On Tuesday morning, Powless was sporting a few small bandages on his knee from the opening stage pileup during the team time trial on Saturday. What a way to make a grand tour debut. The team hit a wet sector of pavement where water had leaked onto the course, sending Powless and his teammates smashing into the race barriers.
Kruijswijk banged up his knee so badly he was forced to abandon Tuesday. Powless didn’t suffer any serious injuries, and dove right into Sunday’s wild ride to Calpe. Things calmed down a bit on Monday and Tuesday, stages well-suited for the bunch sprints.
Powless has barely had a chance to soak it all in. It’s as if he’s jumped off the high dive on his first trip to the pool.
“That was a heck of a way to kick things off, with a team time trial and an intense GC battle in stage 2,” he said Tuesday. “This is a race for three weeks. We’ve moved on past that, and it wasn’t a massive time loss. We are just trying to focus on doing things well, and get back the time we lost.”
A product of Hagens Berman Axeon, the highly touted Powless joined Jumbo-Visma on a two-year neo-pro contract last year. While teammate Sepp Kuss raced his first grand tour with last year’s Vuelta, the plan was for Powless to wait until this year to get his shot.
Expectations are high that Powless will be there to deliver for the team. In a team as deep and competitive as Jumbo-Visma, earning a slot on the eight-rider team isn’t easy. After racing the Giro d’Italia in May, Kuss is back for his second Vuelta. Powless is here for his first. The team is counting on the Americans to deliver when it counts.
“Sepp and Neilson can be very important, and they will be physically ready to show themselves,” said Jumbo-Visma sport director Addy Engels. “They both are very strong. If they were not, they would not be here.”

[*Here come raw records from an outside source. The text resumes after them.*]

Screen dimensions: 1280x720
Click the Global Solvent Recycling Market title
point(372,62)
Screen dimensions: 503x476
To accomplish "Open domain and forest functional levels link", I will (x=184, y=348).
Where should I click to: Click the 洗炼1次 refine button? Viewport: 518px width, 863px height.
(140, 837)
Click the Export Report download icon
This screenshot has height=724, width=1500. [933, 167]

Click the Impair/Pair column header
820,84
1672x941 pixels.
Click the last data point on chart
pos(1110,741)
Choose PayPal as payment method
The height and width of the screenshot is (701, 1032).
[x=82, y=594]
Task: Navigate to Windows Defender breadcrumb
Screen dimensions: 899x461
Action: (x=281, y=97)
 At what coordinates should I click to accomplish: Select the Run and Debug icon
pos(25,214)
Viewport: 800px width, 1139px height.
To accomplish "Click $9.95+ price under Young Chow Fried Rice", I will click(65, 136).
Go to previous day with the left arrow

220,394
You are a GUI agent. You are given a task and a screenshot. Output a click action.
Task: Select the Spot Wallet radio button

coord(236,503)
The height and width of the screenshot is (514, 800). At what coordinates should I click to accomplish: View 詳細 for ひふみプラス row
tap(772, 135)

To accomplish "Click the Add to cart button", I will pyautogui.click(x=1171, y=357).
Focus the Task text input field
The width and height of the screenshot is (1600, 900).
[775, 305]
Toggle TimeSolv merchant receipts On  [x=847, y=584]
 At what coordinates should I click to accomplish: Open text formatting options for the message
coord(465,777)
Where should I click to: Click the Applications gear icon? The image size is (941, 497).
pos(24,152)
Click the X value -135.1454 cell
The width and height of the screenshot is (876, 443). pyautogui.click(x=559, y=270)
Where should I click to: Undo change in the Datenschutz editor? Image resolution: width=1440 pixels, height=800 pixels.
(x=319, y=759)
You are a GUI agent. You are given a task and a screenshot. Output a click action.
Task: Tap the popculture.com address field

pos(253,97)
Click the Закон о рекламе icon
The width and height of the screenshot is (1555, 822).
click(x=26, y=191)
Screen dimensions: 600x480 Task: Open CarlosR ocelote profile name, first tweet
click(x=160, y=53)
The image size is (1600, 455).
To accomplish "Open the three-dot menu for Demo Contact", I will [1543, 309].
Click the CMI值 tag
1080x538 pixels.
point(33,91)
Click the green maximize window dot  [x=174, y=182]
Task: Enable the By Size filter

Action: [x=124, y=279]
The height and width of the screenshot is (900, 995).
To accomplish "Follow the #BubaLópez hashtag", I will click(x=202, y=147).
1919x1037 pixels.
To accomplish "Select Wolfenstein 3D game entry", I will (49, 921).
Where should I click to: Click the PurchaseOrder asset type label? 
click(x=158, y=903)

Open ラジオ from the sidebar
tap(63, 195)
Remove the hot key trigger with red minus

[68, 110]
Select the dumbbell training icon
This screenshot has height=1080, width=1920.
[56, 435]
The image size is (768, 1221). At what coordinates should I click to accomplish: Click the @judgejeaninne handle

Engels echoed the sentiment that Powless will be racing under more strenuous conditions than if the team had come to the Vuelta with secondary goals of perhaps winning stages or targeting the sprints. That would mean there would be days when riders can hide in the gruppetto. With Roglic starting as one of the pre-race favorites, the team is counting on every rider to perform at key moments over every stage.
“If you start your first grand tour with a team that is targeting the overall, it’s more challenging. The way we approach this Vuelta, we have to be there every day,” Engels said. “For a guy like Neilson, it’s a challenge. It’s also a big ‘gift’ to experience that in your first grand tour. There are a lot of lessons that he is learning now he will take for the rest of his career.
“To work for a rider who is trying to win the overall is very different than just to finish the race,” Engels said. “[Powless] has to deliver, of course, that’s his challenge. It’s also a big opportunity to experience that.”
Powless is taking things in stride. The highly touted all-rounder is still in early days of his promising professional career. Finishing a first grand tour also counts, and Powless is intent on doing his job for the team, and making it to Madrid. If things go well, this won’t be his last grand tour, and perhaps in a few years, someone will be working for him.
“I am pretty excited to see how I come out of it,” he said. “It’s a big difference for guys in the future who can win a race like this to see how fresh you can be in the final week. Finishing a grand tour is important and I think you can see it in the winter training. It’s going to be cool to feel those changes and see how it affects my body.”